__EXERCISE DIRECTIONS__. Show each line of the listing below that contains the string "Task".

§ §

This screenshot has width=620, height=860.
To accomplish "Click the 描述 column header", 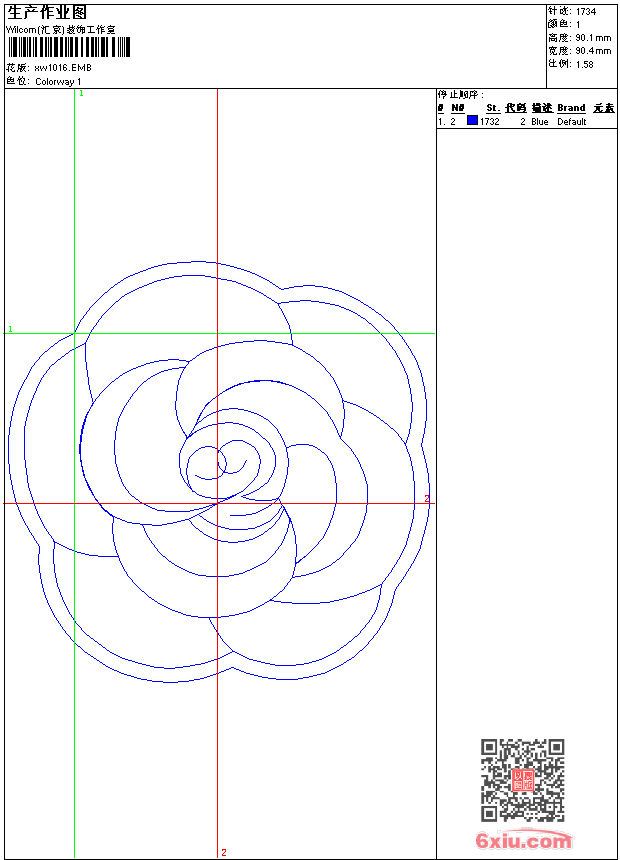I will coord(541,108).
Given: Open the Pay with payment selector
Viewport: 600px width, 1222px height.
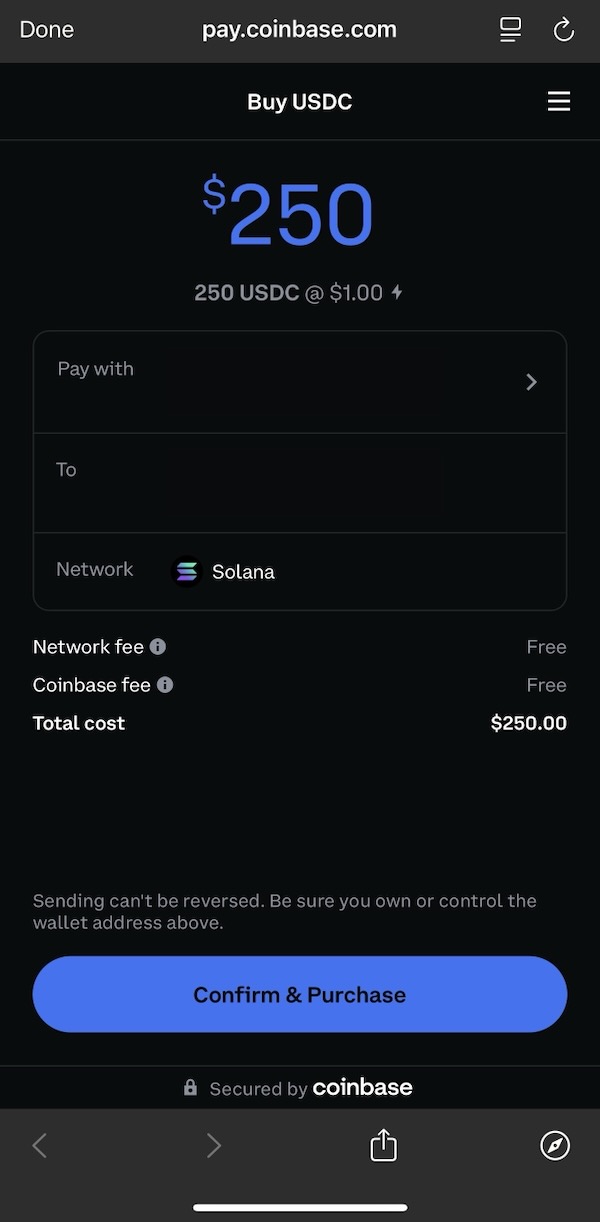Looking at the screenshot, I should (x=300, y=382).
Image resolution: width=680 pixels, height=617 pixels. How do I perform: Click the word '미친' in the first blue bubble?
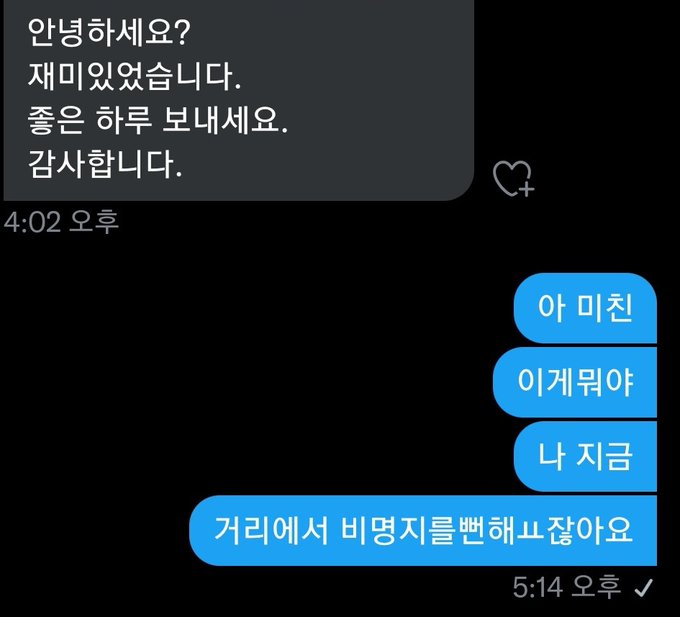(x=605, y=308)
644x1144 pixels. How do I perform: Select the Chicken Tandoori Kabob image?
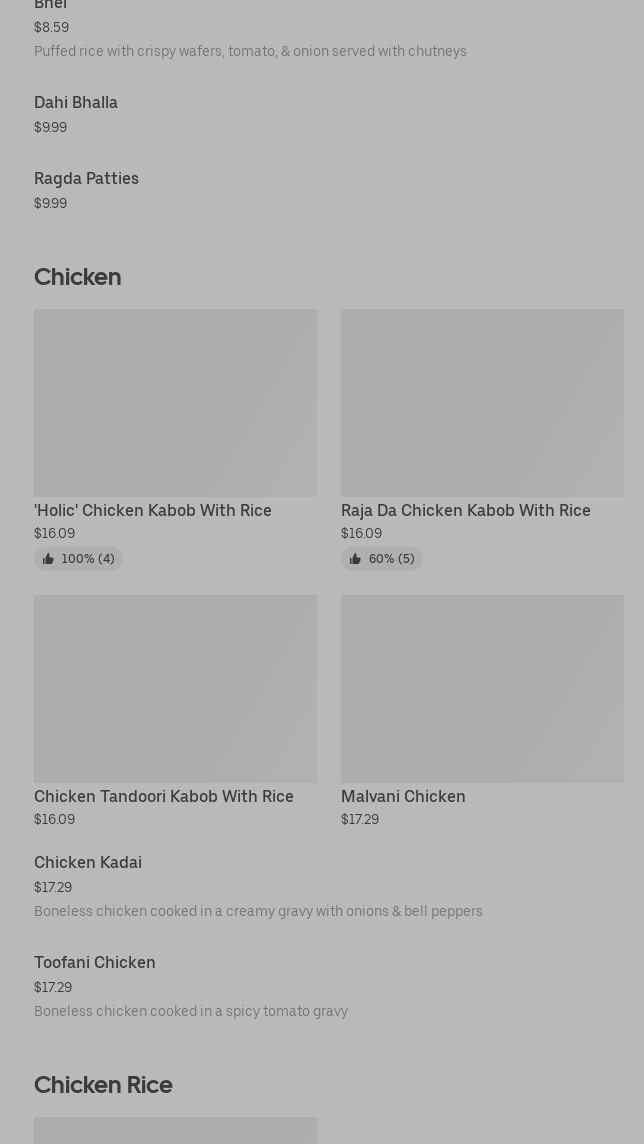(175, 688)
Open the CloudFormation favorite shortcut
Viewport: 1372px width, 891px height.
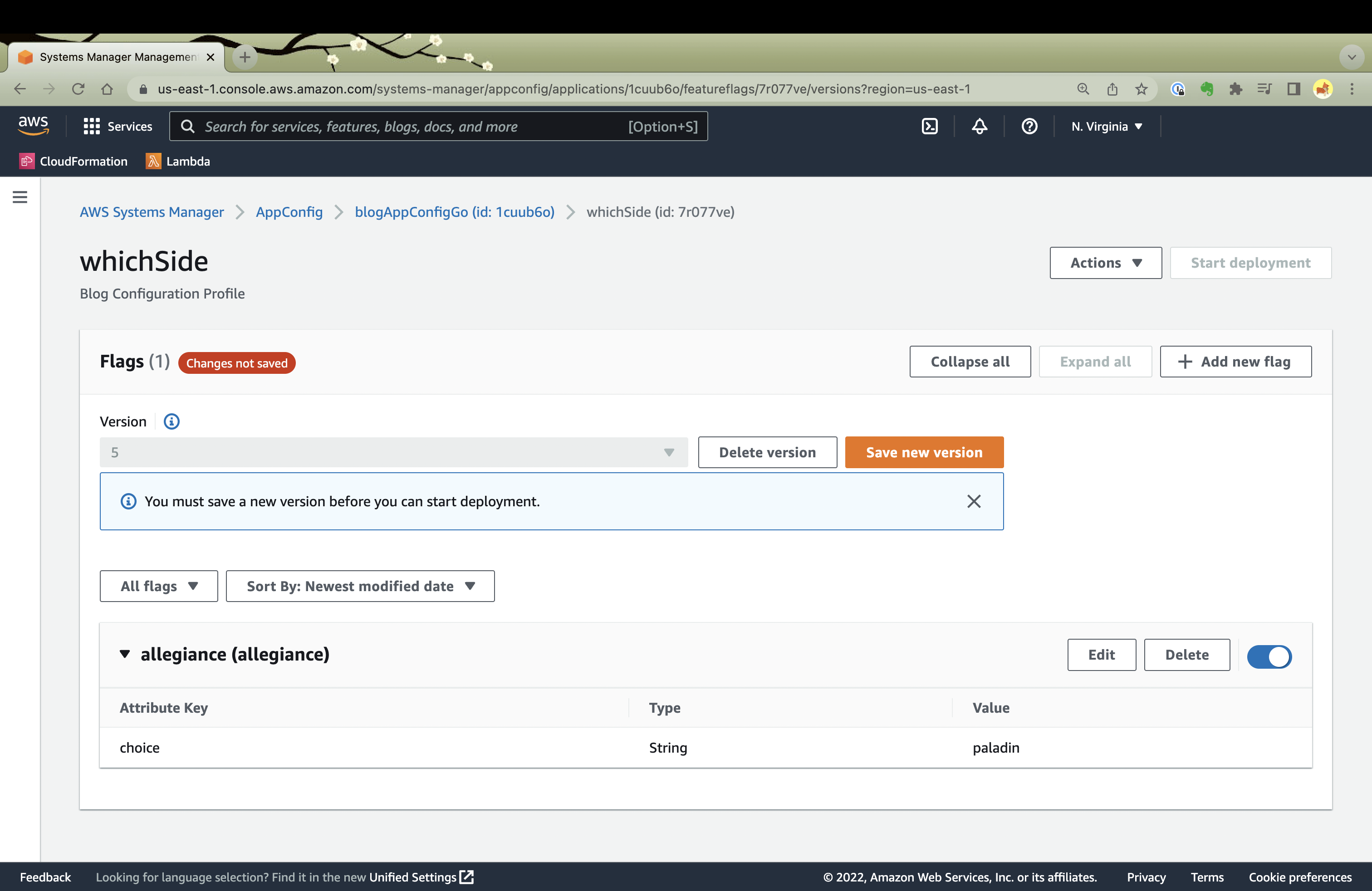73,162
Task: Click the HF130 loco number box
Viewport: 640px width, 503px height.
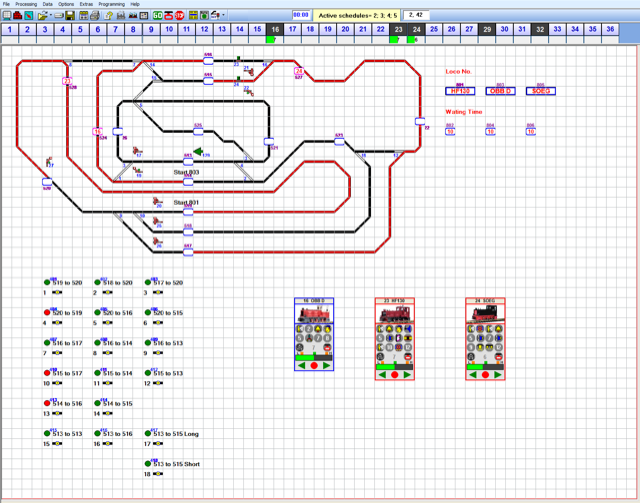Action: pos(461,91)
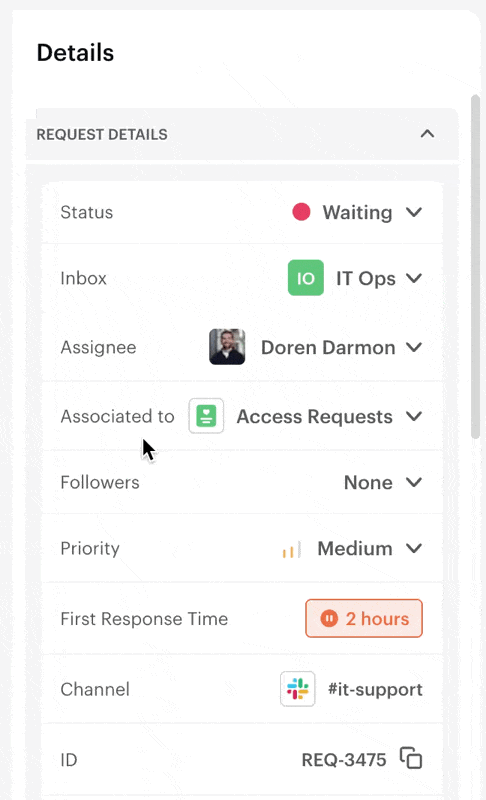The width and height of the screenshot is (486, 800).
Task: Click the pause icon in the response time badge
Action: pyautogui.click(x=329, y=618)
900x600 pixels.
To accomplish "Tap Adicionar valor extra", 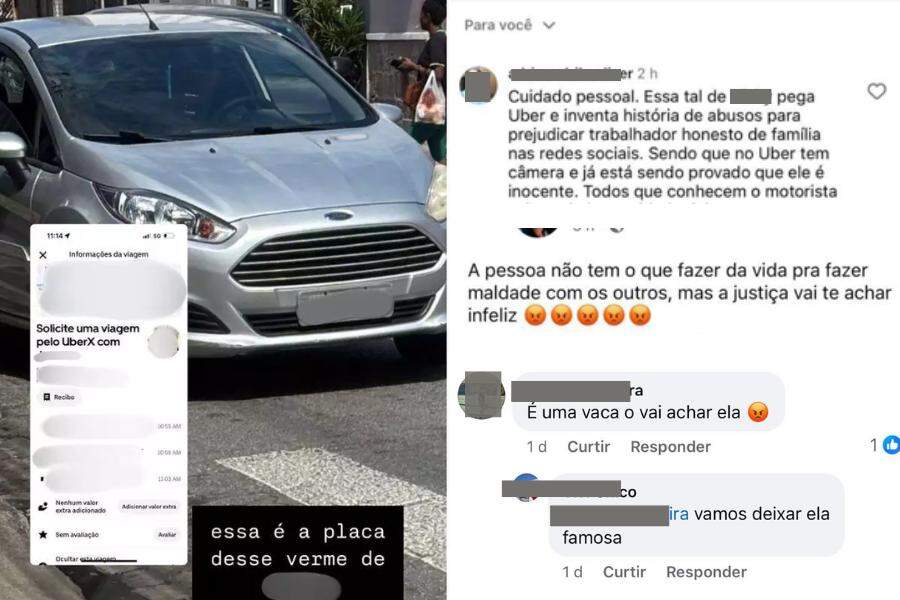I will 149,506.
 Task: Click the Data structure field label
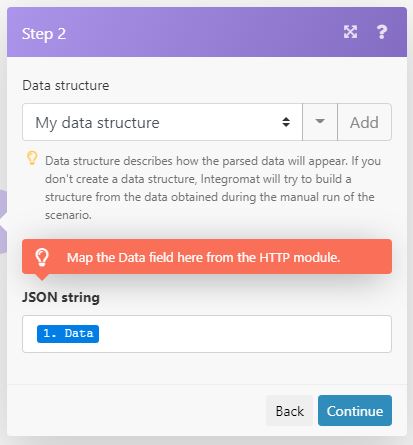pyautogui.click(x=66, y=86)
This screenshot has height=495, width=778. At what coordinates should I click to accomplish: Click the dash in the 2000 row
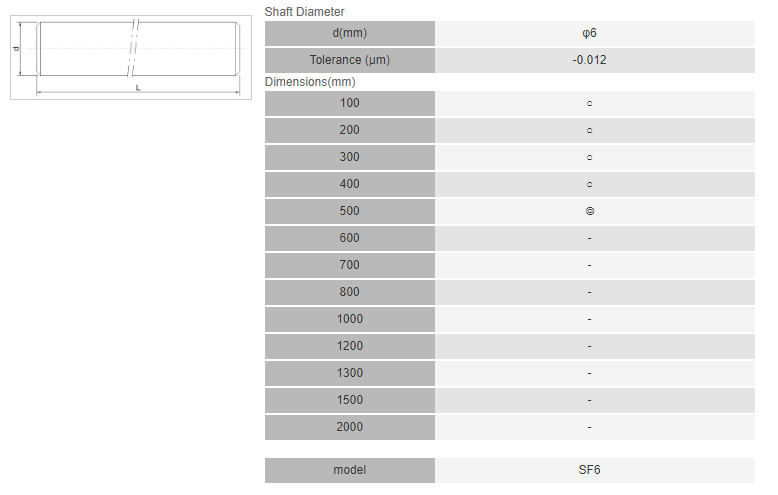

§ §

__WRITTEN SOLUTION__.
Task: Click the HF130 loco number box
Task: Click the pause icon in the response time badge
 Task: Click the Data structure field label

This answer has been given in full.